╭─ KUTIPAN HALAMAN

KONTAN: Memang, posisi cadangan devisa negara kita saat ini masih kuat?
LANA: Iya, masih baik-baik saja. Cadangan devisa memang harus dipakai. Ibaratnya, lagi sakit disuruh pakai tabungan atau pinjam uang tetangga. Seperti ini lah cadangan devisa.
Jadi, harus dipakai dengan risiko nilai berkurang. Hanya, cadangan devisa memang harus dipakai saat diperlukan.
KONTAN: Ada yang perlu dikembangkan dari kebijakan cadangan devisa kita?
LANA: Ada beberapa kebijakan yang bisa dikembangkan. Pertama, soal devisa hasil ekspor diberikan kelonggaran untuk masuk sampai enam bulan.
Misalnya, ekspor di Januari, maka devisa boleh masuk sampai akhir Juni. Dan, dari yang masuk untuk keluar itu tidak ada batasan. Contoh, untuk masuk tiga bulan, kalau keluar dikasih waktu sebulan.

╰─

SOAL LATIHAN 1:
Masukkan baris-baris daftar di bawah, mulai dari awal daftar sampai dengan baris yang memuat "Action: [41, 558]", ke dalam urutan bernomor tanpa baris kosong.

╭─ DATA LATIHAN

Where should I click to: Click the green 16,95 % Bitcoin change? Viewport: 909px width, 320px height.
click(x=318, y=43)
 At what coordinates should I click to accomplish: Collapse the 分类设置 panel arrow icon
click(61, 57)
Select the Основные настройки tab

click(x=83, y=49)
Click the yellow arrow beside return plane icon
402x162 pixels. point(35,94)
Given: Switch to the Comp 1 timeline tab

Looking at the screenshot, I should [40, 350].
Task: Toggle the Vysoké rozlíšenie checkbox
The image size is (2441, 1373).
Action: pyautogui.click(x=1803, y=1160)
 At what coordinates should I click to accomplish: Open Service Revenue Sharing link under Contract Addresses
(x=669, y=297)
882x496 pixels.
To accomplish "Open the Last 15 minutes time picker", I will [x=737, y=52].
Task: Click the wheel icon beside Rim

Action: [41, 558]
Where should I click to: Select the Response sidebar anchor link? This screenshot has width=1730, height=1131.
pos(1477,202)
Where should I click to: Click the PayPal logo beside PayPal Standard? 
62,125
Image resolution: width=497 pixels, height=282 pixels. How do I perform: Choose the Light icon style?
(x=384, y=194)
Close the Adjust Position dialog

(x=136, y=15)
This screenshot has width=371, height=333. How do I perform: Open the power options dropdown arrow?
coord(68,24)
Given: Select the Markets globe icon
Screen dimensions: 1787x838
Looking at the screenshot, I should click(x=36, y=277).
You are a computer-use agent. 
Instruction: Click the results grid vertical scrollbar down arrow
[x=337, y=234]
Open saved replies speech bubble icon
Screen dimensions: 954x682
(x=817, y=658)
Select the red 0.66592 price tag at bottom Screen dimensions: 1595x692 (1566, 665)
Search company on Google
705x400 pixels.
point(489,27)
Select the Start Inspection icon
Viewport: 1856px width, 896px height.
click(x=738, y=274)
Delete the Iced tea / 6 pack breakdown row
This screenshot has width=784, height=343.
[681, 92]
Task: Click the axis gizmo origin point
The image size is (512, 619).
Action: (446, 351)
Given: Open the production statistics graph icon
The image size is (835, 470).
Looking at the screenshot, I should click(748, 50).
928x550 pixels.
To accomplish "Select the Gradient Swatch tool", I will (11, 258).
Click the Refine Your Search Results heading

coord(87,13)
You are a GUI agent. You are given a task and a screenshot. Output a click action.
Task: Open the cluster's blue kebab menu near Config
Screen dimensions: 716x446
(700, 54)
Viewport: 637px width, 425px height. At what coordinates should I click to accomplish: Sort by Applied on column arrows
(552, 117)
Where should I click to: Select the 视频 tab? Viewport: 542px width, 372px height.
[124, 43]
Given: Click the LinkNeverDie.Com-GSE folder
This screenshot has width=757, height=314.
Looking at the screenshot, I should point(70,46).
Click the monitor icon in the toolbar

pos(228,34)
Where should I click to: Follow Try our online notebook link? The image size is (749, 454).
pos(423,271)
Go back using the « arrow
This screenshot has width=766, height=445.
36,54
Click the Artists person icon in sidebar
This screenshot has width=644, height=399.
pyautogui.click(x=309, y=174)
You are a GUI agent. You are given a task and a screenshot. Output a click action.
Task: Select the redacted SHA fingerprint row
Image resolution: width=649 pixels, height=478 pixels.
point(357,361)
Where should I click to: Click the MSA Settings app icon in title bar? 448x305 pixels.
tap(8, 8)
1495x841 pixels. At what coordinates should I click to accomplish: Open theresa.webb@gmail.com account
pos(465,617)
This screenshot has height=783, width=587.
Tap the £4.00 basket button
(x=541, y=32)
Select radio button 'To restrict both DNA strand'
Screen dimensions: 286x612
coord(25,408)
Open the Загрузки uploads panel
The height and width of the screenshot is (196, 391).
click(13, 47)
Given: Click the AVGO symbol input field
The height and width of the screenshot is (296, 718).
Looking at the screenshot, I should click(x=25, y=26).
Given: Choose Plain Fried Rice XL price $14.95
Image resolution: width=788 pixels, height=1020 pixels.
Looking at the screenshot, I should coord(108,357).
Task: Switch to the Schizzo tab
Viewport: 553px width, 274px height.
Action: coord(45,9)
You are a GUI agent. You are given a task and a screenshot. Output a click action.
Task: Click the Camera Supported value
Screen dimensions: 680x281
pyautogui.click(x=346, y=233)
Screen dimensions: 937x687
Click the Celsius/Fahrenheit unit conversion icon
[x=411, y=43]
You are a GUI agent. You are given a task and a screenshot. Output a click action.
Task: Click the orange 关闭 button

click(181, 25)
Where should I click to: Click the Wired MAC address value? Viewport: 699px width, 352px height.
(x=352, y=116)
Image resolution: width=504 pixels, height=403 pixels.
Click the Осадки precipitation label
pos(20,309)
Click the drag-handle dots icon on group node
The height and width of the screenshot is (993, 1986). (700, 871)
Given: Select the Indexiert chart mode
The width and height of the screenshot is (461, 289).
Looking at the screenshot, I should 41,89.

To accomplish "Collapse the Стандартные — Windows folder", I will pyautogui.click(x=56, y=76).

╰─

SOAL LATIHAN 2:
Salin dengan tepat bagian kutipan tentang cadangan devisa, mulai dari "LANA: Iya, masih" sampai dengan "cadangan devisa kita?".

JAWABAN TERTULIS 1:
1. Where should I click to: Click the green 16,95 % Bitcoin change? Viewport: 909px width, 320px height.
2. click(x=318, y=43)
3.  At what coordinates should I click to accomplish: Collapse the 分类设置 panel arrow icon
4. click(61, 57)
5. Select the Основные настройки tab
6. click(x=83, y=49)
7. Click the yellow arrow beside return plane icon
8. 402x162 pixels. point(35,94)
9. Given: Switch to the Comp 1 timeline tab
10. Looking at the screenshot, I should [40, 350].
11. Task: Toggle the Vysoké rozlíšenie checkbox
12. The image size is (2441, 1373).
13. Action: pyautogui.click(x=1803, y=1160)
14.  At what coordinates should I click to accomplish: Open Service Revenue Sharing link under Contract Addresses
15. (x=669, y=297)
16. 882x496 pixels.
17. To accomplish "Open the Last 15 minutes time picker", I will [x=737, y=52].
18. Task: Click the wheel icon beside Rim
19. Action: [41, 558]

JAWABAN TERTULIS 2:
LANA: Iya, masih baik-baik saja. Cadangan devisa memang harus dipakai. Ibaratnya, lagi sakit disuruh pakai tabungan atau pinjam uang tetangga. Seperti ini lah cadangan devisa.
Jadi, harus dipakai dengan risiko nilai berkurang. Hanya, cadangan devisa memang harus dipakai saat diperlukan.
KONTAN: Ada yang perlu dikembangkan dari kebijakan cadangan devisa kita?